Sunday, January 16, 2011

It's a brand new Year

Happy new year to all...I spent a lot of time thinking about what would be my new year's resolution for this new and exciting year to come, after all it better be a good one because the world is going to end next year..he he ya right. No seriously I plan to have a good year and wanted to wish for something huge, something that would contribute greatly to my happiness. So I wished for "INSPIRATION" I want to be inspired about something every day. I think that to be inspired is what everyone needs, so I am wishing that for everyone this year. Inspiration makes me feel alive and excited, it energises me and gives a sense of real hope and an urgency to follow things through, I wake up excited to create and produce and to be better and happy.
My new year started off great so I am already feeling that my wish has come true. My brother came all the way from Denmark with his partner and her parents to tour this beautiful country. They stopped over in Cape Town for a few days and gave me a new lens for my camera, how cool is that? When they left my son arrived with his girlfriend and stayed for two weeks......ha ha I have such a good time with him and his girlfriend is tooo cute I tease her a lot but she is so good for it and they seem so happy together, and that's really all I ever want. My son is eighteen and just finished high school.....Didi is still attending school but, they managed to do some work and save for the visit. My son Damian....passed his exams...ye!!!! and can attend varsity if he wishes to further his studies. That's not all......they both gave me money from an anonomous person to use for equipment for my camera..not sure why they wish to stay anonomous? cause it is so hard to say "thank you". So who said wishes can't come true?
I have sent my photos out and they are now hanging in various place, so I am hopeing to get some sales in for them soon.
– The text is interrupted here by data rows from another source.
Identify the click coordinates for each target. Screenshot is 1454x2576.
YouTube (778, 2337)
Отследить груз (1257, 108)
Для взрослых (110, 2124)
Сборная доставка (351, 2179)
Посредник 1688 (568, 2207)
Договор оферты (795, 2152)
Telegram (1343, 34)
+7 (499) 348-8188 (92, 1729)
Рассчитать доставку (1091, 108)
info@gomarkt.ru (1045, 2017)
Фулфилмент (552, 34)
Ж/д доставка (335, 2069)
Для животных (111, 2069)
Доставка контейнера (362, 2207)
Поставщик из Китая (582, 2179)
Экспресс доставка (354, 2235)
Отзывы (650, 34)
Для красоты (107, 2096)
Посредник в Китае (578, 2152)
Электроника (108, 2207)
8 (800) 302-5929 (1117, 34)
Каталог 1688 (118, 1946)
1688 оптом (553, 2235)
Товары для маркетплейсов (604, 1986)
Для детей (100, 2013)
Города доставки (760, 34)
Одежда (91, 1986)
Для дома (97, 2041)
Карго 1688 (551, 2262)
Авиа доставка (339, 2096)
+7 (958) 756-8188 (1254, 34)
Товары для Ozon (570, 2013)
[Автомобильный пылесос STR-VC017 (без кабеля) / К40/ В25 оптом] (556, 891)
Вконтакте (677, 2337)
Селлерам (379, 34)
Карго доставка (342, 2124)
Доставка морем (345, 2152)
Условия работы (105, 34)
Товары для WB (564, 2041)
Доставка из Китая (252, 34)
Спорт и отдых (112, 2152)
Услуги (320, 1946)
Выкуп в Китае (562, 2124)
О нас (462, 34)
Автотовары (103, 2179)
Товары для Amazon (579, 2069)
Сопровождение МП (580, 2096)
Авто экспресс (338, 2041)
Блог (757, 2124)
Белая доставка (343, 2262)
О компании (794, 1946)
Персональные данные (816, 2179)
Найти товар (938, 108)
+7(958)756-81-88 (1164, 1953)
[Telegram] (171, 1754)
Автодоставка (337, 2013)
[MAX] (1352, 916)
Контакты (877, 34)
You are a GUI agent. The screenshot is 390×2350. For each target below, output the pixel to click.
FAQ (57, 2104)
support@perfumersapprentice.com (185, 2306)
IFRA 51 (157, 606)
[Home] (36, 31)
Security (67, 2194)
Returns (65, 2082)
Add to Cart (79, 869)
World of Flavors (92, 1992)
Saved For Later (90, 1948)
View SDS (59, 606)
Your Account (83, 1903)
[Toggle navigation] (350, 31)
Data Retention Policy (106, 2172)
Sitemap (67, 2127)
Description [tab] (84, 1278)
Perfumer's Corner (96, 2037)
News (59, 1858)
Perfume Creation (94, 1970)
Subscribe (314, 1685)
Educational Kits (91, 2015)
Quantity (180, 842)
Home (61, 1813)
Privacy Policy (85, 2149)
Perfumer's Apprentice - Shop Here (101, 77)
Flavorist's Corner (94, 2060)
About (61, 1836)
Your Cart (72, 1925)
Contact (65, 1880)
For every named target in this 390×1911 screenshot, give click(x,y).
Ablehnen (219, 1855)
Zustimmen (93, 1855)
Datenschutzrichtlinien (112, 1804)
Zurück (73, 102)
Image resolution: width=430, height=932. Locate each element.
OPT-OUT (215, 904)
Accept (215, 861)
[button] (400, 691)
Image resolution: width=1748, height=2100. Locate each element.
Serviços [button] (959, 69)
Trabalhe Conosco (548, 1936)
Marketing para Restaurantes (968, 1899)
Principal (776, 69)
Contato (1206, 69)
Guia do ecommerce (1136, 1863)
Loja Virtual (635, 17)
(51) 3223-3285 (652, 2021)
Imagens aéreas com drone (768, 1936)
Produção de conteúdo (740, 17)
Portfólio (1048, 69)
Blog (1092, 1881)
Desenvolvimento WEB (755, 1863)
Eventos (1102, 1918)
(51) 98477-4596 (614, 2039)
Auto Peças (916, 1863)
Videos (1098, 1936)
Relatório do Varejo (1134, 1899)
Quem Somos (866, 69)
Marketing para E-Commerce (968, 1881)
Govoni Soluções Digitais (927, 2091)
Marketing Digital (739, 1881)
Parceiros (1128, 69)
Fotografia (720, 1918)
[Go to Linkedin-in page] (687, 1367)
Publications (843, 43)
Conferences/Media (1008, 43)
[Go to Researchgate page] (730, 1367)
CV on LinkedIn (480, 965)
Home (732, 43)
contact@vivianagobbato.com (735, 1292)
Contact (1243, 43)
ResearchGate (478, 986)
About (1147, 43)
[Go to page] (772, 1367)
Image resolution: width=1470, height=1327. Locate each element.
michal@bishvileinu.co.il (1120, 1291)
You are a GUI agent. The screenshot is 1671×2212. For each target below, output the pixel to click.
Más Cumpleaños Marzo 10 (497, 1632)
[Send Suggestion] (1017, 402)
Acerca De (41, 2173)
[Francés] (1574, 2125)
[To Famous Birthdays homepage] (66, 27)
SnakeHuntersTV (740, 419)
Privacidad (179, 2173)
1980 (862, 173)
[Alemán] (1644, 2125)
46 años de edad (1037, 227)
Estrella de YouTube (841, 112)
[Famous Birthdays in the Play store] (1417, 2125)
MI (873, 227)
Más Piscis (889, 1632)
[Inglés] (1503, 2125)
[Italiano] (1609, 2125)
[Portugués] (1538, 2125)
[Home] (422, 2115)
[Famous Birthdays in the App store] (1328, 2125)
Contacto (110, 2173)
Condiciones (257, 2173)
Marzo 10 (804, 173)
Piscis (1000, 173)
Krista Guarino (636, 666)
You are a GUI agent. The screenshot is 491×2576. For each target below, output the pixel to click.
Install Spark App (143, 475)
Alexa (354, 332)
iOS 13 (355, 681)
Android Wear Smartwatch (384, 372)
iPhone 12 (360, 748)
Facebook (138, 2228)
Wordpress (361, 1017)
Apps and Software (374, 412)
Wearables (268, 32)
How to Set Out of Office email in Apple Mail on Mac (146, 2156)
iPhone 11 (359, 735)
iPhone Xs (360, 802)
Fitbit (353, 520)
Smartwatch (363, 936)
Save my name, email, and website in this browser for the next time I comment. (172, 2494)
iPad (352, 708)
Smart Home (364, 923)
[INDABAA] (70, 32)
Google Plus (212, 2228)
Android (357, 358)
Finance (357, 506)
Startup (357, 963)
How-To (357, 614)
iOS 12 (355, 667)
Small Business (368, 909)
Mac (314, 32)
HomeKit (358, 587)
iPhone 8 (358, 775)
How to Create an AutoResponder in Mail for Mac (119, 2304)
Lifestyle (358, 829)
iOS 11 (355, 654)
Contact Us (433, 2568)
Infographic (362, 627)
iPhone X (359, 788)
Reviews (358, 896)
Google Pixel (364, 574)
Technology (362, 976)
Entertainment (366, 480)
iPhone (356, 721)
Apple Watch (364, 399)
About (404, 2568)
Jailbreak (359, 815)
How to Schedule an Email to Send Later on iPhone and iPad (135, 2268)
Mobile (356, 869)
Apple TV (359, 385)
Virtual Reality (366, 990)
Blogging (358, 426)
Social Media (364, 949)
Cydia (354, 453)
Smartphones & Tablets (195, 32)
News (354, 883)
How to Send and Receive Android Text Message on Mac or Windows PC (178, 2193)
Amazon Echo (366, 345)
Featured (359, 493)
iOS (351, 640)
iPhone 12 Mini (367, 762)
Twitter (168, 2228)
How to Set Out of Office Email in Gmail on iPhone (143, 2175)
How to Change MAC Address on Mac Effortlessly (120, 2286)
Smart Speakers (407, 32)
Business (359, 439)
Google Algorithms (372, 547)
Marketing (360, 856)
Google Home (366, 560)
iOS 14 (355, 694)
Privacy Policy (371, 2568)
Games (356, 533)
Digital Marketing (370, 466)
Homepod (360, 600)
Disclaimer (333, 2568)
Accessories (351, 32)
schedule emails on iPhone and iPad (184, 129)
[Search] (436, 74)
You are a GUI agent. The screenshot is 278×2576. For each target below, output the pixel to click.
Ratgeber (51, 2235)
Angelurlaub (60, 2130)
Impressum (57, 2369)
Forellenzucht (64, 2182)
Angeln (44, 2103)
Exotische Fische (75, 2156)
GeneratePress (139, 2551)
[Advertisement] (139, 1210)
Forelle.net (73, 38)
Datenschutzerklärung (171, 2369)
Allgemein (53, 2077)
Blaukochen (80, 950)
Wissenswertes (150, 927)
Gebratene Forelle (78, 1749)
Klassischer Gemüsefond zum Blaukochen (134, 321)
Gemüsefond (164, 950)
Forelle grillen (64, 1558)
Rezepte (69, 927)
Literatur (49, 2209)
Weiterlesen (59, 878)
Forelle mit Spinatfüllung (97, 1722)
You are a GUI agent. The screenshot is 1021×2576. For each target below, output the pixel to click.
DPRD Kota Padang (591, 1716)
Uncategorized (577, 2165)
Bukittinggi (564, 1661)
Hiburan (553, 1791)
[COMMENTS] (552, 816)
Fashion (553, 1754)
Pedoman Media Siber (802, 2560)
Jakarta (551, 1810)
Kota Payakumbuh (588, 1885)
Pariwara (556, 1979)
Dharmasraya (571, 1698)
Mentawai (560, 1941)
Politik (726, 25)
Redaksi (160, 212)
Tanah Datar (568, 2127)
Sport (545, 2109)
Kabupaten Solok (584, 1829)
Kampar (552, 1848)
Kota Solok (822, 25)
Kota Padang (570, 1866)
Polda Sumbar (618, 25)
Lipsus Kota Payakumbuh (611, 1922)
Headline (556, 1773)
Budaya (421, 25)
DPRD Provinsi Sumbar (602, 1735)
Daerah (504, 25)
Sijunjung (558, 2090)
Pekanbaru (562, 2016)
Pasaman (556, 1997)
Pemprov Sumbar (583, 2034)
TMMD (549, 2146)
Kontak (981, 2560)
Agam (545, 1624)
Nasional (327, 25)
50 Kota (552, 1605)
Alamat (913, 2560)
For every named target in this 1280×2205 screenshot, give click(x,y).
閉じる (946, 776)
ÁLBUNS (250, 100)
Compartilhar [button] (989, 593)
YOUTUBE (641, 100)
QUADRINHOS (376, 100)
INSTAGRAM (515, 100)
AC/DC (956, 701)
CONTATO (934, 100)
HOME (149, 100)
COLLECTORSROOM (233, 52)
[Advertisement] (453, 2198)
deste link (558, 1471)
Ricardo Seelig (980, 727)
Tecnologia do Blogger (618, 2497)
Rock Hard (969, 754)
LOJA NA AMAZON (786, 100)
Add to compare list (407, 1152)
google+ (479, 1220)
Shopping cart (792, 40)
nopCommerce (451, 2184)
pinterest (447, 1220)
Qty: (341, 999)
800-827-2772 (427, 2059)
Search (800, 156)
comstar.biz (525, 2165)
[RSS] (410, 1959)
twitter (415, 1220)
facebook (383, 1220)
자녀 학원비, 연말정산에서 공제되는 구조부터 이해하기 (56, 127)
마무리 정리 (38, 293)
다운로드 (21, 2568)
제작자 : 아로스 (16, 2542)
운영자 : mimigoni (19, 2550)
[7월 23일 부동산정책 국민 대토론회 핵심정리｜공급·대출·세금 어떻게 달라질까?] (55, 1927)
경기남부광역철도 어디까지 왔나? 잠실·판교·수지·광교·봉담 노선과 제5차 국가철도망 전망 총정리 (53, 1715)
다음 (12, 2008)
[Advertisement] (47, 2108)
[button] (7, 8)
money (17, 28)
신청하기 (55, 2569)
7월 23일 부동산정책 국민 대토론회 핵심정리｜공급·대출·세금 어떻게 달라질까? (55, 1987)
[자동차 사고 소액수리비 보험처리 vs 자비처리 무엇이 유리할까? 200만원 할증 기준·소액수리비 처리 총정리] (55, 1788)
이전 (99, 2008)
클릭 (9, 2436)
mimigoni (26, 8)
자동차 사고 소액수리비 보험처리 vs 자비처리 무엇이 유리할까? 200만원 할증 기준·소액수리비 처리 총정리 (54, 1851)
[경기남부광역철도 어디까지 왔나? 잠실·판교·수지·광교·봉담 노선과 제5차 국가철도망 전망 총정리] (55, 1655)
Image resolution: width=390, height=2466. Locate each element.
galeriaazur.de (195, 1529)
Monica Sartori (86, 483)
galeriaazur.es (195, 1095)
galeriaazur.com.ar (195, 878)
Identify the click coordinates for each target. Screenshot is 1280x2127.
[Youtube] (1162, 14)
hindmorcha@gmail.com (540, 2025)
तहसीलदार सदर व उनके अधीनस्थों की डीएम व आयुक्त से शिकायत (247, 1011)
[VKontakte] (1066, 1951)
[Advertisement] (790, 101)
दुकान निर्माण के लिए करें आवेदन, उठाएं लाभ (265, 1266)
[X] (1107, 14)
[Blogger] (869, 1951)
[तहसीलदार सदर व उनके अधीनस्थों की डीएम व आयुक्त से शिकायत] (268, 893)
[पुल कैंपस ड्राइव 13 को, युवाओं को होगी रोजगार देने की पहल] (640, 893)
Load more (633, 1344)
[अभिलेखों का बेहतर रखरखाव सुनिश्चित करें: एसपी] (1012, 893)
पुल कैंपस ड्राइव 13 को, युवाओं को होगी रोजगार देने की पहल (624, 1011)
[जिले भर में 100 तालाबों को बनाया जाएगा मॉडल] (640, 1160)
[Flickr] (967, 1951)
So?....so far so good......The universe is such a wonderful place....hey! that reminds me.........I feel saddened and still surprised to hear how many people still lack "Faith"..Hey guys!!!! it does not matter what you have faith in....just believe that something is watching over you ok.....Sometimes very shitty things happen and one wonders how on earth one will cope or get through the period. If one just hangs on to that rudder and stays the course it will get better, Goodness will find you, have faith and and just believe please....... happiness, goodness and peace will find you if you let it. Don't hide, just keep going and it will all pass. Have a great year and may you all be so inspired this year. Take care of yourself and always be kind.